Hospital site getting good reviews
The announcement that the new Comox Valley hospital will be built within the Crown Isle development is being greeted favourably by a number of business leaders.
The site for the new 150- to 160-bed Comox Valley hospital will be on Crown Isle lands north of Ryan Road.
The Vancouver Island Health Authority (VIHA) has agreed to purchase a 15-acre site from Silver Sand Land Corp. — Crown Isle — with an option for an additional five acres.
The finalization of the sale is awaiting funding approval from the provincial government.
“With this announcement, this truly moves Crown Isle forward as one of Western Canada’s premier communities,” Ron Coulson, one of the development’s two owners, said in a press release. “Many developments show great vision and promise; ours has now become a reality.

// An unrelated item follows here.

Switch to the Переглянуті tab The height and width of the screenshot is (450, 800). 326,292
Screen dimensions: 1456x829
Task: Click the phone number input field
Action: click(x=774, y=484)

The Comox Valley hospital, combined with Costco and additional commercial developments, plus new residential subdivisions, could very well bring over $750 million in new construction within Crown Isle over the next few years.”
The economic spinoff will benefit the entire Comox Valley by providing an opportunity for businesses and for people to live, shop, ski, fish, fly and play golf — all within a few minutes from their homes, noted Coulson.
Jason Andrew, Crown Isle’s director of real estate, believes the new hospital will bring “tremendous awareness” to Crown Isle and the rest of the Valley.
The Comox Valley Chamber of Commerce believes the site on Ryan Road will be a cornerstone in the future viability of the Comox Valley, providing the link between education, jobs and health care.
“We are very pleased with the location that VIHA has chosen for the new Comox Valley hospital,” Chamber president Jeff Lucas said in a press release. “The opportunities to create connections within the community and particularly with North Island College (NIC) mean a major boost to the local economy.
“Local businesses of all kinds will benefit from the influx of medical professionals and students who will seek out this hospital as a place to learn while the community continues to receive top-notch medical care all within a state-of-the-art facility.”
The Chamber of Commerce feels the proximity to NIC is key, as the new hospital will become a teaching hospital for health care students at NIC.
Locating the site in Courtenay does not have any direct tax benefits for Courtenay, as hospitals don’t pay taxes, but Mayor Greg Phelps of Courtenay feels there could be many spinoff benefits for the entire Valley.
“It’s no net loss for Comox and no net gain for Courtenay,” he said.
“However, it is a proven fact that people like to be close to the hospital. When the bigger hospital is built, we hope to attract more specialists. They’ll either move to Courtenay, Comox or Cumberland, so the whole Valley benefits.”
Phelps has heard mostly positive feedback about the site location.
“Certainly, there are concerns to address about traffic issues, but I’m really glad to say almost everybody has taken the big picture that it’s good,” he said.